Process also has optional attributes to customize its behaviour. Details can be found in the Aurora+Thermos Configuration Reference.

Getting Your Code Into The Sandbox

When using Aurora, you need to get your executable code into its "sandbox", specifically the Task sandbox where the code executes for the Processes that make up that Task.

Each Task has a sandbox created when the Task starts and garbage collected when it finishes. All of a Task's processes run in its sandbox, so processes can share state by using a shared current working directory.

Typically, you save this code somewhere. You then need to define a Process in your .aurora configuration file that fetches the code from that somewhere to where the slave can see it.
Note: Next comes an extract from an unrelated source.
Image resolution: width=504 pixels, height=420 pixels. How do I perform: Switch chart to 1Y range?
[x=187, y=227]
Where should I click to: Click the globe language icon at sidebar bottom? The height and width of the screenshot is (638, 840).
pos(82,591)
For a public cloud, that can be anywhere public on the Internet, such as S3. For a private cloud internal storage, you need to put in on an accessible HDFS cluster or similar storage.
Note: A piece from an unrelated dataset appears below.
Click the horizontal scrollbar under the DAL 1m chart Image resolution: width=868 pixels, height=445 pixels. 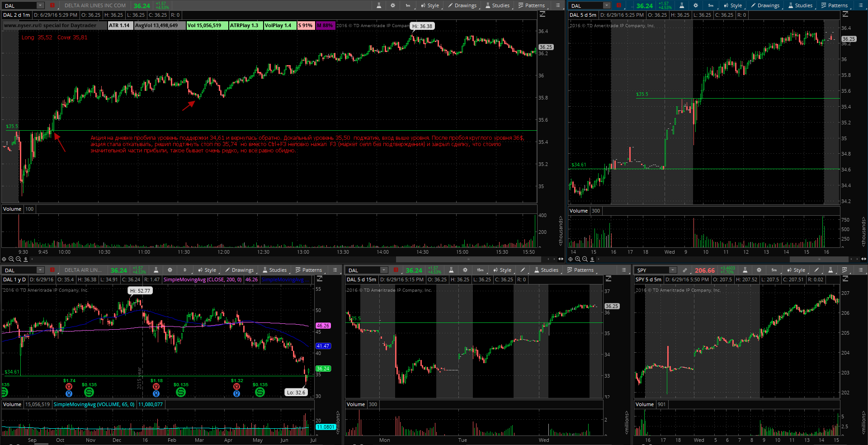[468, 259]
The template for this Process is:

<name> = Process(
  name = '<name>'
  cmdline = '<command to copy and extract code archive into current working directory>'
)

Note: Be sure the extracted code archive has an executable.

Defining Task Objects

Tasks are handled by Mesos. A task is a collection of processes that runs in a shared sandbox. It's the fundamental unit Aurora uses to schedule the datacenter; essentially what Aurora does is find places in the cluster to run tasks.

The key (and required) parts of a Task are:

  • name: A string giving the Task's name. By default, if a Task is not given a name, it inherits the first name in its Process list.

  • processes: An unordered list of Process objects bound to the Task. The value of the optional constraints attribute affects the contents as a whole. Currently, the only constraint, order, determines if the processes run in parallel or sequentially.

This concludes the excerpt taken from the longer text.